OKLAHOMA CITY -- Virtually all taxpayers, regardless of income or family size, will save money if Oklahoma adopts a new tax system recommended by a 32-member task force, according to the Office of State Finance.
Savings range from as little as $16 for a single taxpayer making less than $10,000 to $2,940 for a family of five or more with household income of $70,000 and over, an OSF analysis shows.
Shawn Ashley, a spokesman for the agency, acknowledged the numbers are averages and can vary depending on individual circumstances. They also don't reflect any increases in local taxes that are possible under the task force proposals.
The task force agreed to allow cities, if they choose, to levy sales taxes on any service taxed by the state.
The major elements in the proposals are significant reductions in the state individual income tax and levying the 4.5 percent state sales tax against several dozen services for the first time.
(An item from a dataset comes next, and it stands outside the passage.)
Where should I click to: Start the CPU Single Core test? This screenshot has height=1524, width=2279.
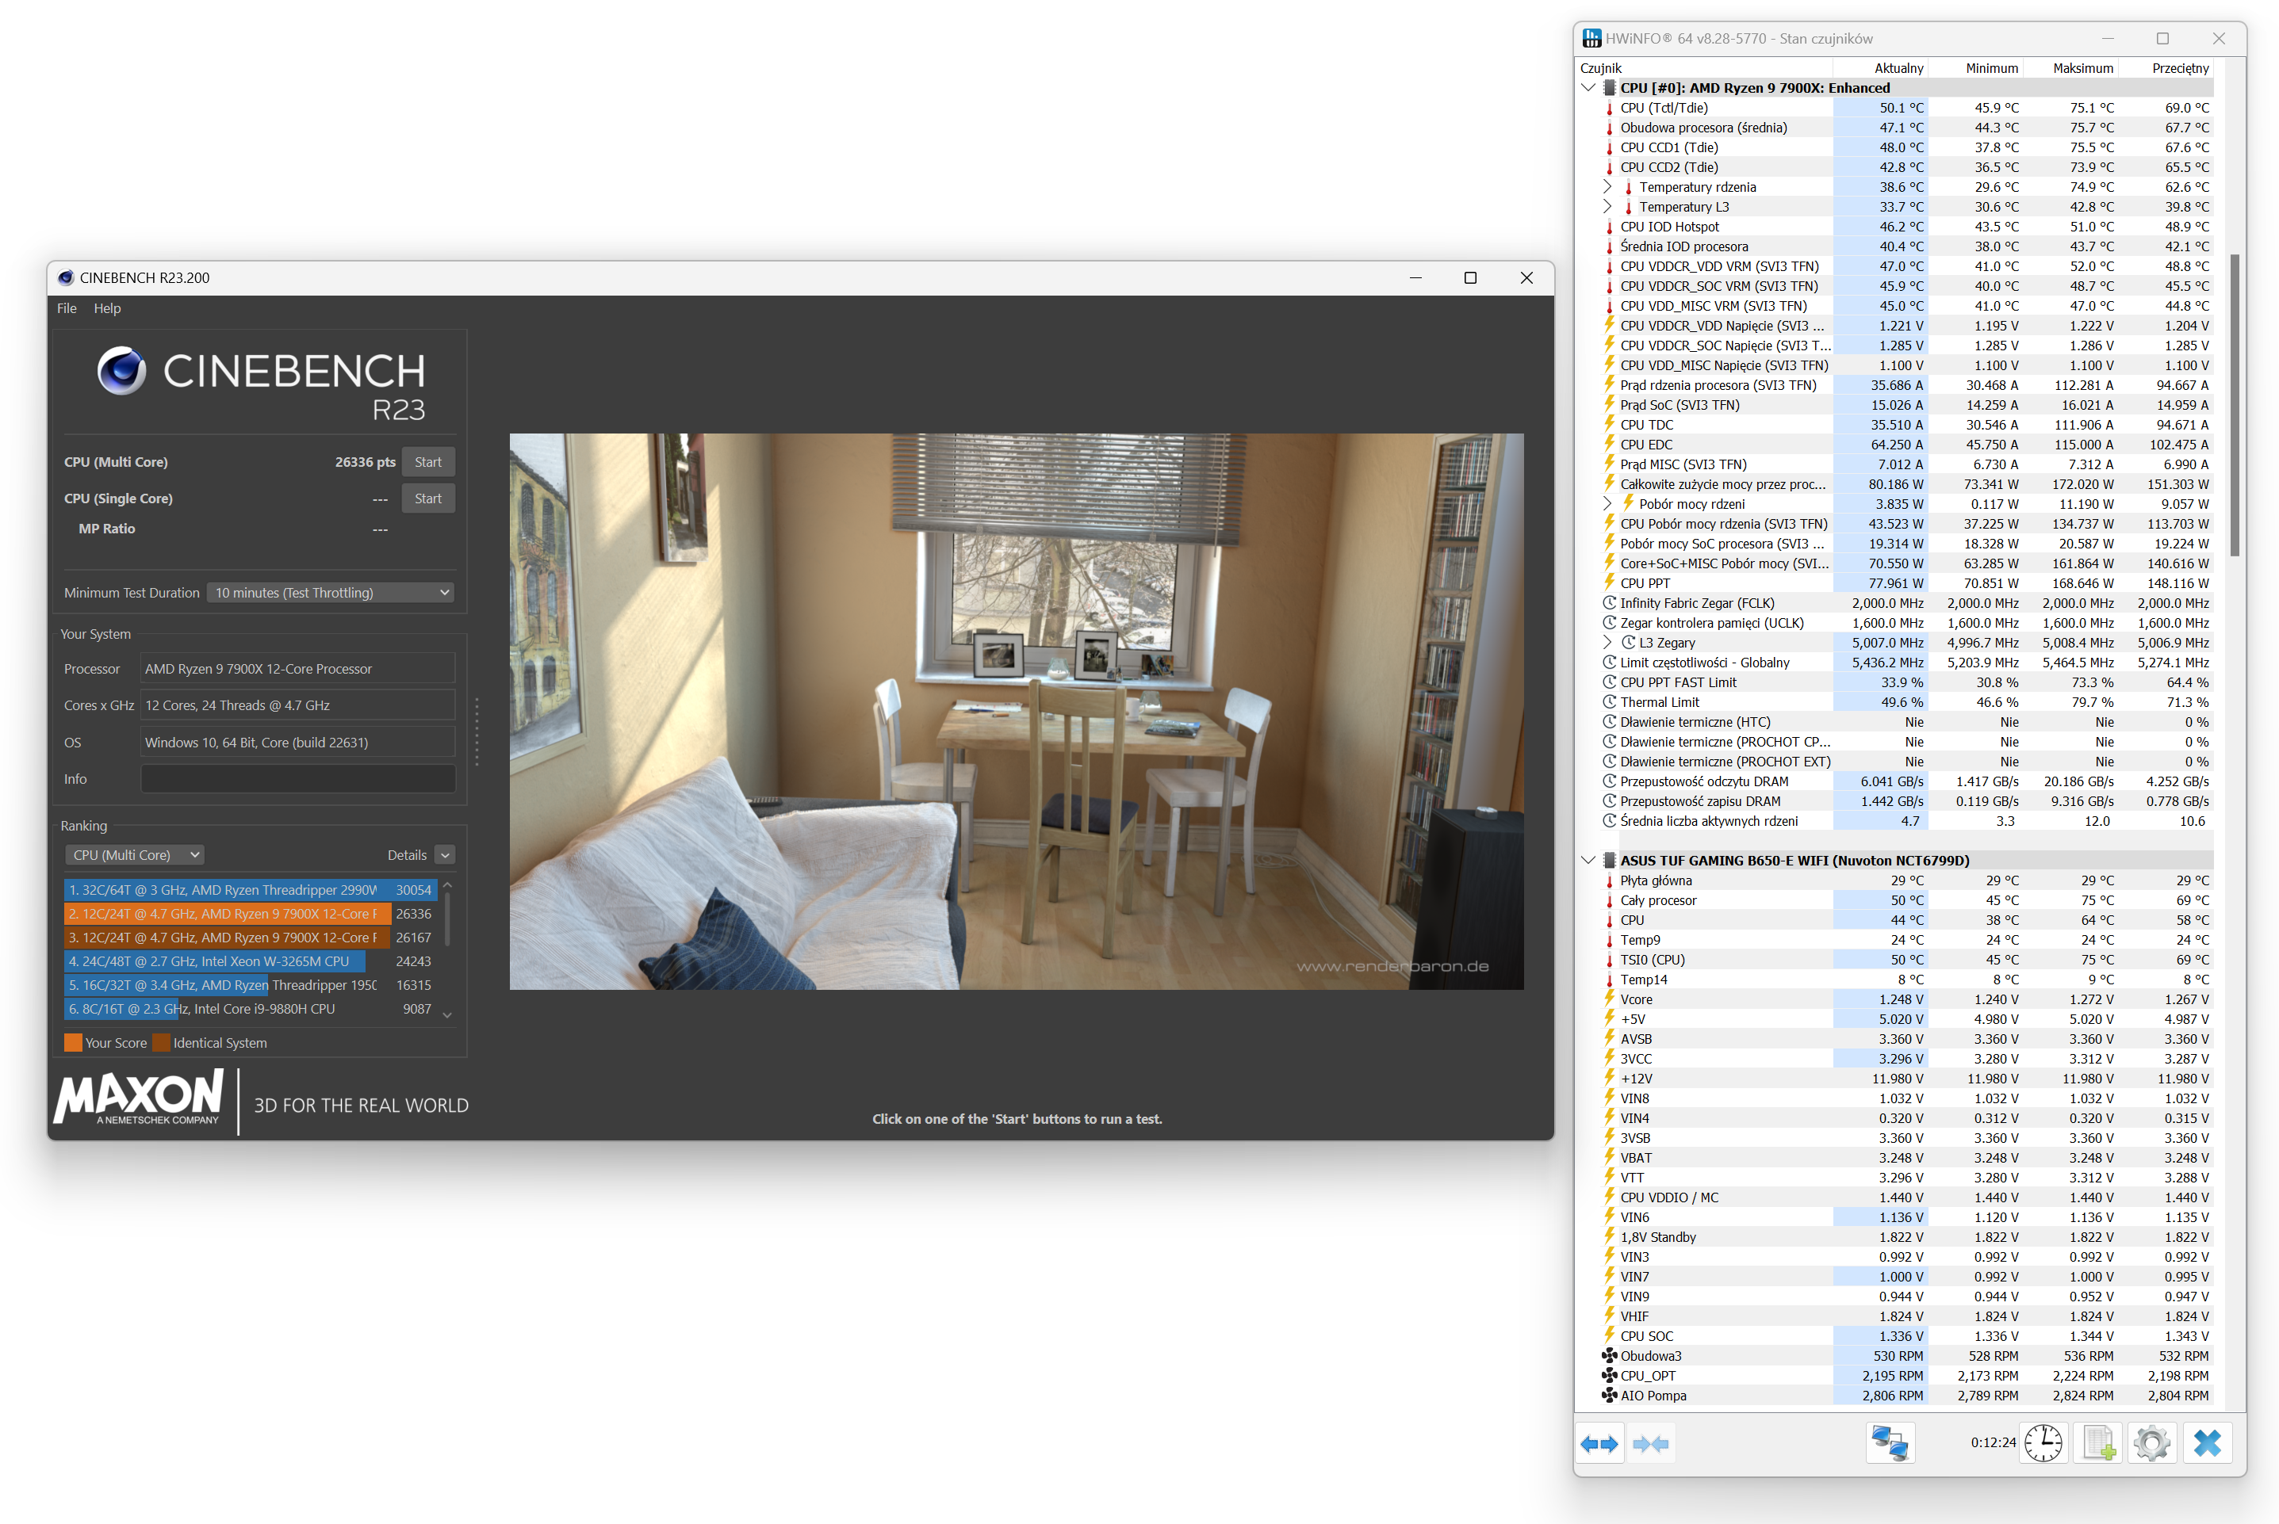tap(428, 499)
The sales tax is levied only on goods, not services, under present law.
Legal and accounting services; new home sales; auto, shoe, jewelry and furniture repair; laundry and cleaning; movies, concerts and commercial sports events except racing; funerals; and newspaper and periodical sales would be taxed for the first time, if voters adopt the proposals in a statewide election.
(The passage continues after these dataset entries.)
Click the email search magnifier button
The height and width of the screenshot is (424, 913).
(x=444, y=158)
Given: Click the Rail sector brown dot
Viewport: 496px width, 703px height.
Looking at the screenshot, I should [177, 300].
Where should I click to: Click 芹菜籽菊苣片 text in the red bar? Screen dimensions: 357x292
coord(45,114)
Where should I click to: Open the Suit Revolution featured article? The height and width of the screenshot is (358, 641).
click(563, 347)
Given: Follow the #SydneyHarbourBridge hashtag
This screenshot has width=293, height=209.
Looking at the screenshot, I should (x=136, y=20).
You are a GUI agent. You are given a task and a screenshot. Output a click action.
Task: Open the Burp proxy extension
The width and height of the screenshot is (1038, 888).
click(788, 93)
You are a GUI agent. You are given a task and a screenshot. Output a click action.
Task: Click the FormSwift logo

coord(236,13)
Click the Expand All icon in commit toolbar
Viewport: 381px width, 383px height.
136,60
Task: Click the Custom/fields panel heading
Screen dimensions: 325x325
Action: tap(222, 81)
The Office of State Finance analysis also doesn't include the impact on smokers of a whopping 37- cent-a-pack state cigarette tax hike to 60 cents.
A two-person family with income between $30,000 and $49,999 would owe $371 less in income taxes under the task force proposal. But if both people smoke a pack-and-a-half-a- day, that savings would be more than wiped out by the additional $384 annually in higher cigarette taxes.
The couple actually would end up owing $132 more because of higher sales, insurance premium and gasoline taxes.
But for those who don't smoke, the OSF study offers some intriguing information.
The task force proposals are "revenue neutral" -- reducing taxes by $973 million, mostly estate and income taxes, and raising $974 million in other levies, primarily in sales taxes ($776 million), cigarette taxes ($89 million), insurance premium taxes ($44 million) and in creases in the diesel and gasoline taxes ($51 million).
But, if the proposals are revenue neutral, how can there be net tax savings for practically all taxpayers?
Some of the business-to-business taxes might eventually be passed on to consumers, but probably not all. That appears to be the reason the task force proposal was given the cold shoulder by the Oklahoma State Chamber of Commerce.
The chamber said it liked the part where taxes get cut, but not the part where other taxes are raised.
The additional sales taxes that would be paid by most families will be considerably less than their savings in income taxes, according to the Office of State Finance.
Ashley said that's because it would take $2,200 in expenditures on the taxed services for the 4.5 percent sales tax to equal $100 in savings on lower income taxes.